++++ Document ++++

A proposal might look something like this: in addition to packages, Hackage could track aggregates, which just have a name, description, version, and a collection of other tools and libraries (or other aggregates?) of specific version numbers.  Perhaps, as in the case of the Haskell Platform, library authors would need to propose their packages to various aggregates…. perhaps one could let the aggregate owner decide that kind of policy.  Many of the part 1 features might be applied here as well.

Or that might be complete bunk, and useless.  The point is, perhaps we need to be thinking about how specific subcommunities could do something like the Haskell Platform at the subcommunity level.  And that seems like a place where a unified set of tools in Hackage could be a very good thing.

Conclusion

In essence, I think we’re moving the right direction here.  The answers people are giving are good ones: that Hackage is going to develop some more social moderation features, but that the Haskell Platform is ultimately the answer to stability.  But maybe we ought to be asking, not if Hackage should enforce stability or integration, but rather if it should provide more of the tools for more groups to do so.

17 Comments

Leave a Comment
  1. moonmaster9000 / Apr 24 2010 7:01 am

    hi, i’m a long-time rubyist / budding haskellist. to me, hackage needs a lot of polish, but i don’t necessarily recommend giving the hackage site all the bells and whistles you’re mentioning.

    i recommend checking out the relationship between rubygems and github. rubygems is a beautiful, simple site for finding and publishing gems (a “gem” in ruby is a library of code). gems have versions. 99% of the gems on rubygems have a corresponding repository on github, with links from the gem page on rubygems to github.

    github is where the code lives, and where the community discussion takes place.

    it’s a simple, powerful setup, delivered with style; the combination of these two sites have helped enable an unbelievable explosion of activity in the ruby community.

    • John Bender / Apr 24 2010 3:35 pm

      @moonmaster9000

      Mayhaps you mean gemcutter.org?

      Either way I share a similar sentiment. Hackage could be a package repository – only – with the code/docs/README.md living in something like github ( I’d personally vote for github ).

++++ Supplied information ++++

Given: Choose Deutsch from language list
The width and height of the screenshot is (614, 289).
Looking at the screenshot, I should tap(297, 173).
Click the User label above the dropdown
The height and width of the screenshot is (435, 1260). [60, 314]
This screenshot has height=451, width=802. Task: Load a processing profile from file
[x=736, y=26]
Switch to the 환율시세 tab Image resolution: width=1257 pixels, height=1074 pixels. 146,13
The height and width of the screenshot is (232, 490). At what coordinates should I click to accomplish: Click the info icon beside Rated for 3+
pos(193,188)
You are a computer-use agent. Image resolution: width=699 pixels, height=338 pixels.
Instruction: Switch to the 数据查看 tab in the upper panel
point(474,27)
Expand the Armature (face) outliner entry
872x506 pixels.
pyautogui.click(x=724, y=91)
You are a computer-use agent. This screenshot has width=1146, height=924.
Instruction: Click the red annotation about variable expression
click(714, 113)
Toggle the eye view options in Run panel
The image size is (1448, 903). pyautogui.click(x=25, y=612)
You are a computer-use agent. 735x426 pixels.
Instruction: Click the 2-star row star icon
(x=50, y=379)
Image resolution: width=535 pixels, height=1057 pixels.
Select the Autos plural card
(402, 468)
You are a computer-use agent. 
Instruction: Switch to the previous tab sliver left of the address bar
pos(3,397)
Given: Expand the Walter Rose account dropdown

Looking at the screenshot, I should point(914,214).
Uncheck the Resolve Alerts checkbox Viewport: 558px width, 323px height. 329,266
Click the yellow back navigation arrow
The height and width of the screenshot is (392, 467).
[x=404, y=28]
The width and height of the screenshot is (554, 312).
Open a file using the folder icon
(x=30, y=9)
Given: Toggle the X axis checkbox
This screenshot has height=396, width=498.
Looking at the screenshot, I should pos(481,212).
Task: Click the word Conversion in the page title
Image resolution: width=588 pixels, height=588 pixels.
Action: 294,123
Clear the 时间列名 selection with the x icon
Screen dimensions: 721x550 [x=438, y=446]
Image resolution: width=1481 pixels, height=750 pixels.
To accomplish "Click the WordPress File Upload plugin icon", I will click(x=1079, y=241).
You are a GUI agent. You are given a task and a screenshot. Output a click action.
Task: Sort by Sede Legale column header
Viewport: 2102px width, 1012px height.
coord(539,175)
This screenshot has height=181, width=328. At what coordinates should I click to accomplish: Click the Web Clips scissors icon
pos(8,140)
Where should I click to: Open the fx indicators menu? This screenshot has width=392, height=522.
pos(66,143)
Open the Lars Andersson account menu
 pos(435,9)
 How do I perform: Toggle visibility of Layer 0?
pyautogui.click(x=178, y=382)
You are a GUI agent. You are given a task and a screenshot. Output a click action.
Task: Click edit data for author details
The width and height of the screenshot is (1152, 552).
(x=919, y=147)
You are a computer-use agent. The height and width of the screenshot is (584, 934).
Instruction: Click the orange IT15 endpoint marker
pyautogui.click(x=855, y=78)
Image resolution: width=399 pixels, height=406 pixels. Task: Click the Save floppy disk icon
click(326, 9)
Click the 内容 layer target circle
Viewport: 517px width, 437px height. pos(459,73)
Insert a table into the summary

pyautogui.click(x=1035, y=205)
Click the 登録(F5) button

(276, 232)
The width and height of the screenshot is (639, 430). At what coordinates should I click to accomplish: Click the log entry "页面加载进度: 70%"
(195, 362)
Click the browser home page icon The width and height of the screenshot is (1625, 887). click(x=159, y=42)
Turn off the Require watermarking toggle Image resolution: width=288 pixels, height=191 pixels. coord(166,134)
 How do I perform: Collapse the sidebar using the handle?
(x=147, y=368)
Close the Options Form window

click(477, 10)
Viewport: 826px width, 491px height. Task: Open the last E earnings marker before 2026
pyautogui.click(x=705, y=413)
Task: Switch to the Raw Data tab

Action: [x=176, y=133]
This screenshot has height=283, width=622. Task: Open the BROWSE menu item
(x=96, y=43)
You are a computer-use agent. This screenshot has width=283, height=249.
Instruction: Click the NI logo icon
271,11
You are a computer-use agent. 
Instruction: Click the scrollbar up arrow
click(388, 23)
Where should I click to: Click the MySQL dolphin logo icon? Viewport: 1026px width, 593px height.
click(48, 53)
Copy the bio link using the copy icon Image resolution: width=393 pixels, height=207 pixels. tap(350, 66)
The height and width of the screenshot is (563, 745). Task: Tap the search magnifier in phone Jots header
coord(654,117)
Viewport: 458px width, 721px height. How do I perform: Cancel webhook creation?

++++

■ **Given instruction**:
Continue the Hackage post and its comment thread from the point where it stops. The rows come from a separate source, not from the Hackage post.

■ **Result below**:
      @cdsmith

      does cabal-install support builds from tarball, as you can download tarballs from github based on tags (REST), which normally correspond to releases in the ruby/gems world. I’ve been tooling around in the cabal-install source to see what support there is but haven’t seen anything.

      • cdsmith / Apr 24 2010 4:26 pm

        If you have a cabalified tarball, and want to build and install the library, you just extract it, and do a ‘cabal configure’, ‘cabal build’, and ‘cabal install’ from inside the package directory. (I’m using the cabal-install binary, because I like the consistency of the commands, but this isn’t really using cabal-install at all. It’s just using plain old cabal.)

        Why I would want to, though, is a different question. If the package lives in Hackage, then there’s no need for me to determine that this particular author is using github, find github’s mechanism to download the tarball, and then build it by hand. But that’s nowhere near the worst of it… I’d also have to find and download all of the dependencies by hand, too. Hackage and cabal-install solve that problem nicely, so no reason to go back to the bad old days.

      • John Bender / Apr 24 2010 4:38 pm

        @cdsmith

        Sorry, I thought (or meant) cabal-install could resolve the dependencies using the package itself (either the tarball in the scenario I described or a package from hackage) in which case pulling a tarball from github wouldn’t necessarily be a dependency issue, just another place for the package to reside that has nicer features.

        PS I’m an avid reader of your blog, so thank you for publishing!

      • cdsmith / Apr 24 2010 4:47 pm

        Ah, gotcha. Yes, the dependency information is there. I’m not sure if you can use cabal-install to resolve and install all of the dependencies from hackage, when the package you’re doing it for is *not* on Hackage. Now that you mention it, that would be nice.

      • moonmaster9000 / Apr 24 2010 4:59 pm

        hi john. gemcutter.org became rubygems.org a few months ago.

    • cdsmith / Apr 24 2010 4:34 pm

      Hackage doesn’t currently require anything about my other development tools except that I use cabal for the build. We’re obviously not going to force a mass migration of the Haskell library community from darcs to git, and then enforce the use of git in order to participate in Hackage. That’s a non-starter, for hopefully obvious reasons (ground rule #1 above). So if we want quality control mechanisms that work across all Haskell packages, then we should build them into Hackage.

      • John Bender / Apr 24 2010 4:41 pm

        Didn’t want to imply that haskellers should move to github, just thought it would be a nice option to support.

        “I’d personally vote for github” should have been “man it would be nice to have something like github or be able to use github itself”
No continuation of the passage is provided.